Stalled Progress in Reducing Maternal Mortality Calls for Action
Maternity Foundation is deeply concerned by new data showing that global progress in reducing maternal mortality is stalling. In 2023 alone, an estimated 260,000 women died from complications related to pregnancy or childbirth. This amounts to a maternal death every two minutes.
These figures highlight the growing gap between current trends and the UN Sustainable Development Goal of reducing the global maternal mortality ratio (MMR) to fewer than 70 deaths per 100,000 live births by 2030.
To achieve this target, the MMR would need to decline by approximately 15 percent each year. A stark contrast to the current 1.5 percent.
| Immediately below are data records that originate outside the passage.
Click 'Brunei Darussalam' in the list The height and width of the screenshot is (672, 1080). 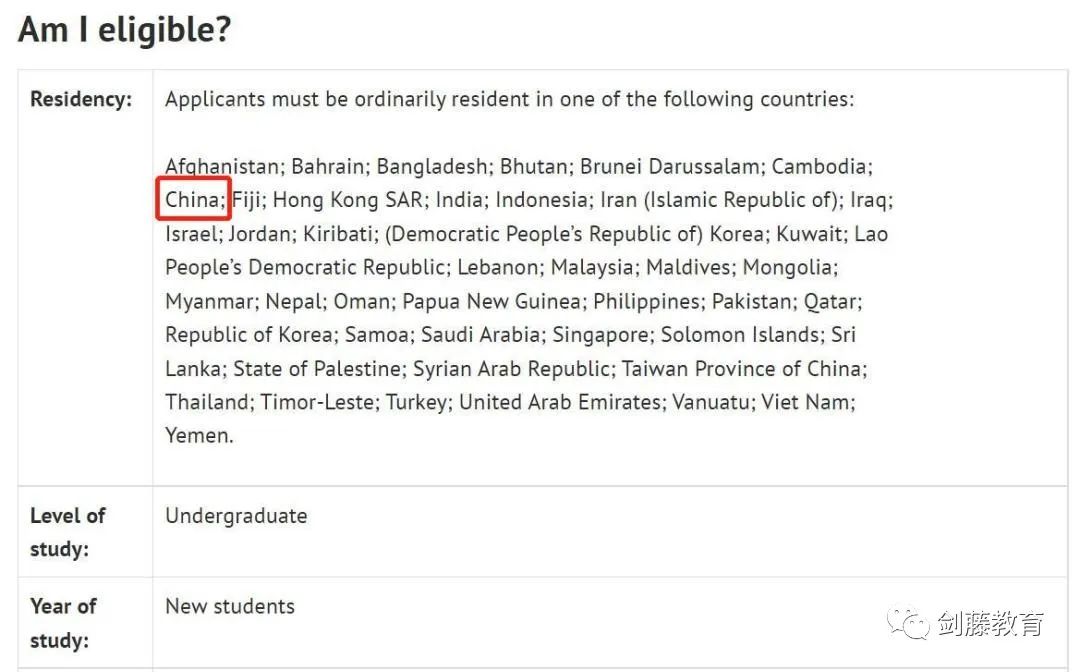pos(669,167)
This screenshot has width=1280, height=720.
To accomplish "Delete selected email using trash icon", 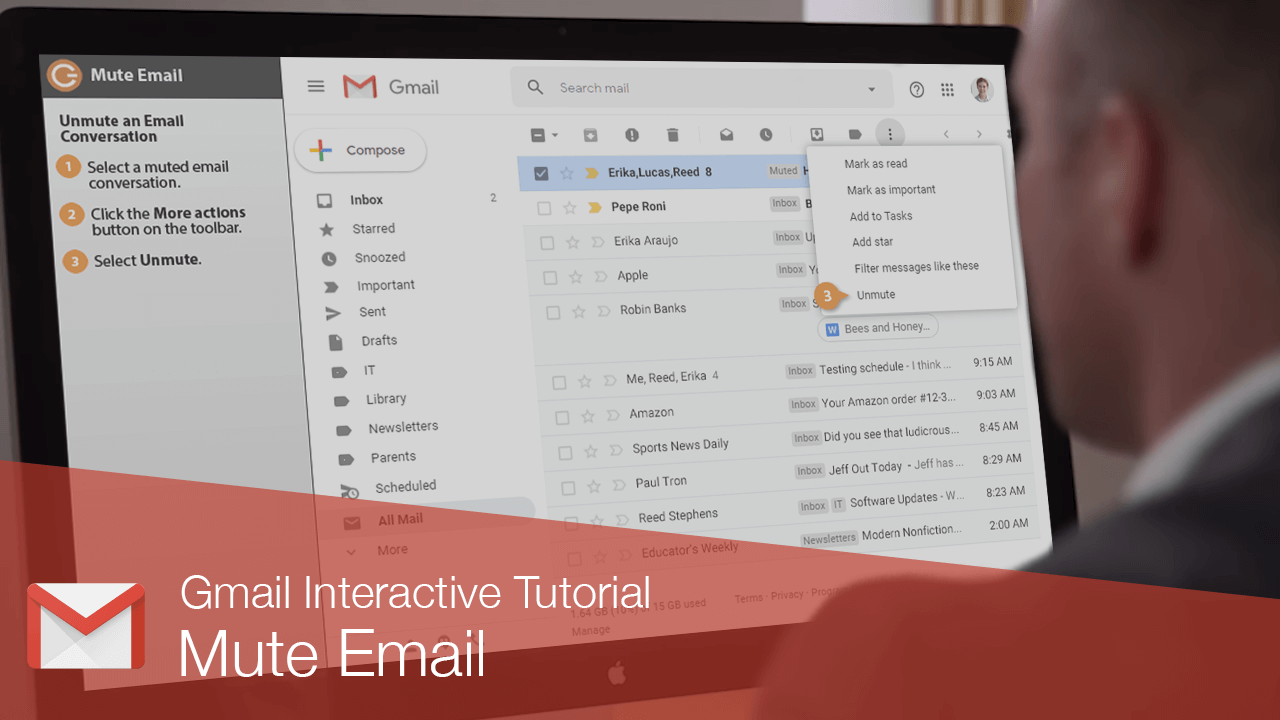I will [x=672, y=134].
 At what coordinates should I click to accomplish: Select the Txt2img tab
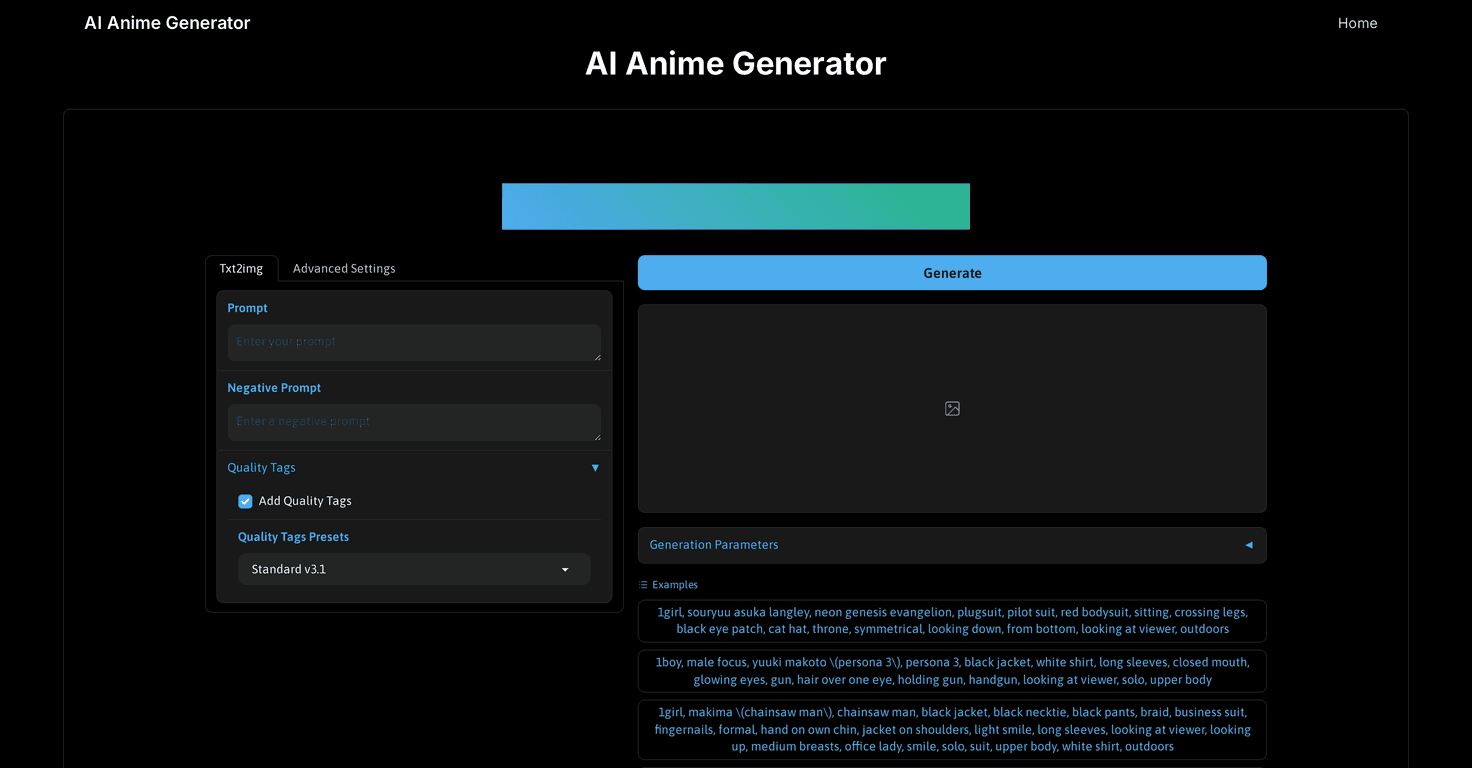click(241, 268)
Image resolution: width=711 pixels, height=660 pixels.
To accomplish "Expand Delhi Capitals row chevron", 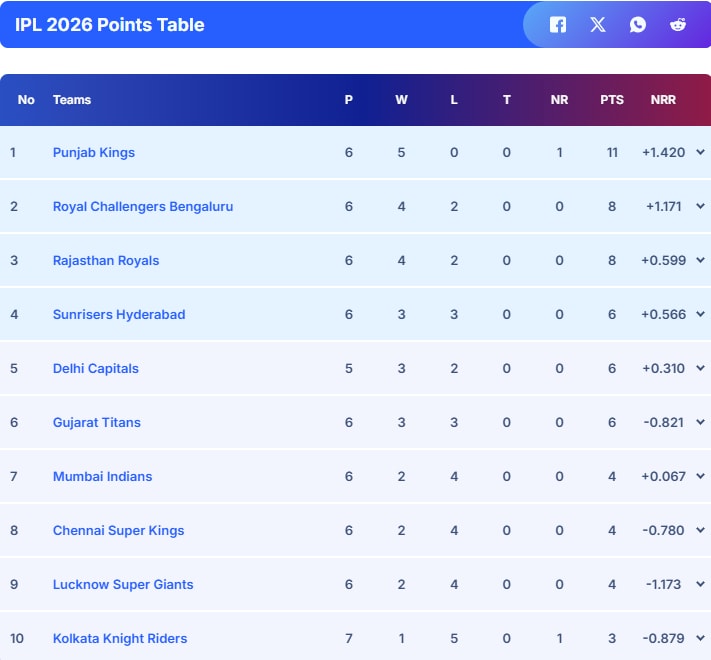I will 700,369.
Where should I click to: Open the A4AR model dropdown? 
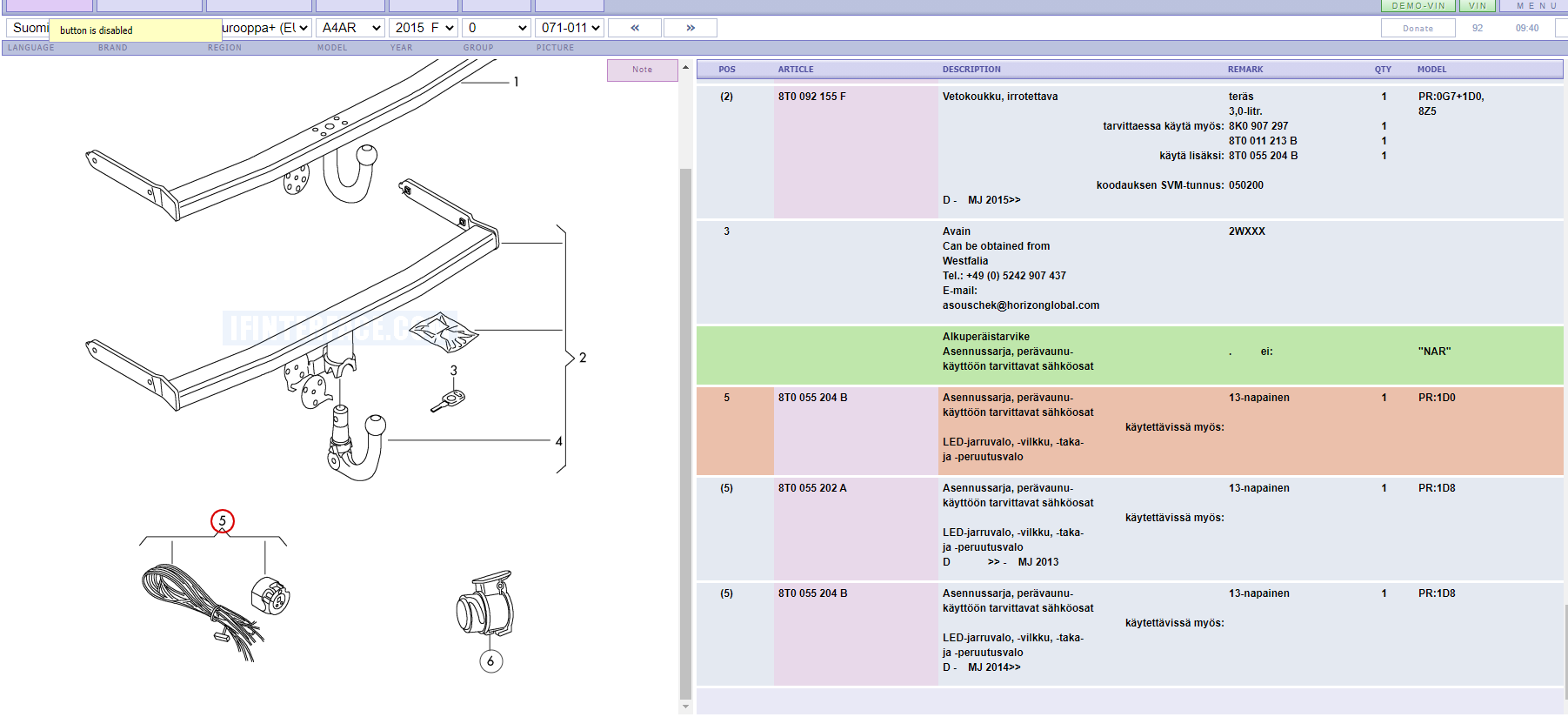(x=350, y=28)
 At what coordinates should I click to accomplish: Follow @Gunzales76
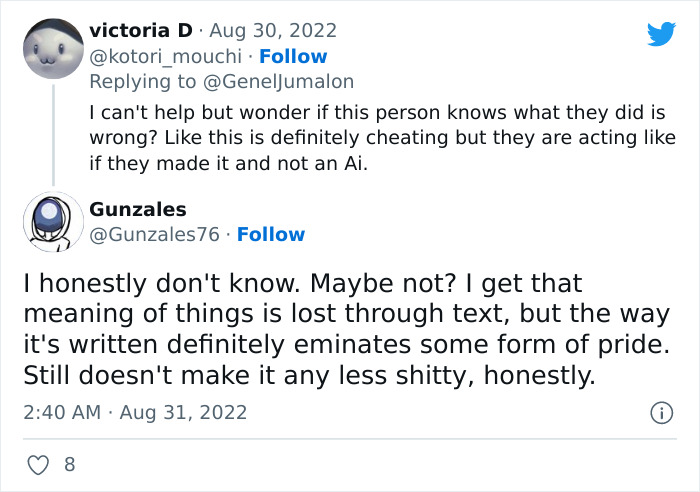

The figures come from the latest Trends in Maternal Mortality report, produced by WHO on behalf of the UN Maternal Mortality Estimation Inter-Agency Group (including WHO, UNICEF, UNFPA, the World Bank Group, and UN DESA). The report also highlights the devastating impact of the COVID-19 pandemic, which led to an additional 40,000 maternal deaths in 2021 compared to the previous year, underlining the importance of ensuring such care during pandemics and other emergencies.
A preventable crisis
The data reveals a painful truth. Most maternal deaths are entirely preventable. But health systems, particularly in fragile and conflict-affected areas, remain under severe pressure following recent global development funding cuts, allowing this crisis to worsen.
Currently, clinics are closing, frontline health workers are being lost, and essential medicine supply chains are breaking down. These include life-enhancing as well as life-saving treatments for postpartum haemorrhage, pre-eclampsia, and malaria. These cuts are not just abstract figures in a budget. They translate into real lives lost and progress undone.
Maternal mortality is rooted in poverty and inequality. Sub-Saharan Africa continues to bear a disproportionate burden, accounting for around 70 percent of all maternal deaths. A woman in sub-Saharan Africa is 400 times more likely to die during birth than a woman in Australia or New Zealand.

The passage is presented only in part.